Queriam receber como califas. Nas Minas costumam pagar muito bem pelos
trabalhos. Agora só há ânimo para o ouro. Não creio que estejais de olhos bem
abertos. O que Mariana via, pela janela, eram novas construções e novos armamentos,
a cidade crescendo para os lados do Boqueirão. Da gente que desembarcava, nem
todos iam para as Minas, mas, ao contrário, ficavam, encantados com a pura
claridade do ar do Rio de Janeiro, com a beleza das colinas, dos edifícios. Os
nobres andavam com brocados de ouro e prata guarnecidos de fitas e franjas, as
casas enchiam-se de sumptuosos móveis holandeses. Dizia-se que a última frota partira
do Rio de Janeiro com duzentas arrobas de ouro. Além do que levaram escondido
nas cavernas, disse Mariana. Tenório ouvia, sem muita coragem de contestar a sua
senhora. Até as negras adornam os cabelos com ouro!, continuou Mariana. O bispo
mandara uma carta ao rei reclamando da sumptuosidade dos enfeites que as
escravas usavam para despertar lascívia nos homens. E as carruagens novas que
passam nas ruas? E as frotas de comércio que aportam e despejam caixas e mais
caixas de mercadorias? Isso significa dinheiro, todos estão prosperando, é o
que se comenta na cidade.
Estão
cegos, senhora, deliram. Se para alguns as coisas aparentam prosperidade,
deve-se olhar atrás dos morros, nos recôncavos.
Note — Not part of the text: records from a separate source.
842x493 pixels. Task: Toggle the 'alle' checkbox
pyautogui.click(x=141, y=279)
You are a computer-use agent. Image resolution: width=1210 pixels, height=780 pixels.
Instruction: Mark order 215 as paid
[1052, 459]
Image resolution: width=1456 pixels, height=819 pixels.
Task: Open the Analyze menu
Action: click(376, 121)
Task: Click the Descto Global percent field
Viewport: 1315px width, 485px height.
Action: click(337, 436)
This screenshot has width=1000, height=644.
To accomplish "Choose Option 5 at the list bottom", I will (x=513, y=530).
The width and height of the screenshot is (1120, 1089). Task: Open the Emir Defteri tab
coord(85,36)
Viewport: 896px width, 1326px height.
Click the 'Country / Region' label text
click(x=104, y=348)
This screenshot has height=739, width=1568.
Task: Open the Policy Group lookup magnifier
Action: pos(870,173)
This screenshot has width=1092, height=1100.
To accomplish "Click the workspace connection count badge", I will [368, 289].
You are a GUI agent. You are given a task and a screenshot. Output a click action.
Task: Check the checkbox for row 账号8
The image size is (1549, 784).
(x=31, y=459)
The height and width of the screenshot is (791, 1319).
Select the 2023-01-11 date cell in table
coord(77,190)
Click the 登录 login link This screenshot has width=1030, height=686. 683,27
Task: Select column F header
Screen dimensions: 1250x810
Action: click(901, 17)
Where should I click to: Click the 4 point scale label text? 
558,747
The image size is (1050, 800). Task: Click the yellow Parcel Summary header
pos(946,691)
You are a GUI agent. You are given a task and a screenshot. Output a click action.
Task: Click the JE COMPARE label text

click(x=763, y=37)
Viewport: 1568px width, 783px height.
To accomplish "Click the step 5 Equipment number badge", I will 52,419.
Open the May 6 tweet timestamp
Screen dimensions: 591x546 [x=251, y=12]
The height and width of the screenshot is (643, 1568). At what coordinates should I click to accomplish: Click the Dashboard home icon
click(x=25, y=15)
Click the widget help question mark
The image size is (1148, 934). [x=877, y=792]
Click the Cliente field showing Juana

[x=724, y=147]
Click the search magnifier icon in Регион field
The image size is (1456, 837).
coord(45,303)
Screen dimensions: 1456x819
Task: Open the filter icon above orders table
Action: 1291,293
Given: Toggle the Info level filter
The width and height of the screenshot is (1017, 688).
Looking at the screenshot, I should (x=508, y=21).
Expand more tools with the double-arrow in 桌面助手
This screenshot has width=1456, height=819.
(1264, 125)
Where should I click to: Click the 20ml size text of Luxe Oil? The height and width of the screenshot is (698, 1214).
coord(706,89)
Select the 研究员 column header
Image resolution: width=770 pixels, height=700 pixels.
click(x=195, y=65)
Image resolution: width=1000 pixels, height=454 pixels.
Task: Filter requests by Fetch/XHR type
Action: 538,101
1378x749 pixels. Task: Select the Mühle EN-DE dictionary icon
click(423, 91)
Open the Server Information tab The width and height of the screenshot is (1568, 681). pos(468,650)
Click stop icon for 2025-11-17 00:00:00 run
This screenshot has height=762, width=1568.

Ide aos campos, ide ao Engenho
d'Água, ide à Gamboa e tereis um retrato do que realmente ocorre. Esse era o
equívoco dos ricos, pensou Tenório. Ficavam em suas casas, apáticos,
indolentes, enquanto os amanuenses, as criadas, os cocheiros, os escravos
andavam pelas ruas buscando suprir as necessidades dos senhores, resolvendo os seus
problemas, fazendo as suas compras, os seus pagamentos, atracando-se na feira,
aspirando o fedor dos becos e assistindo à calamidade com os próprios olhos.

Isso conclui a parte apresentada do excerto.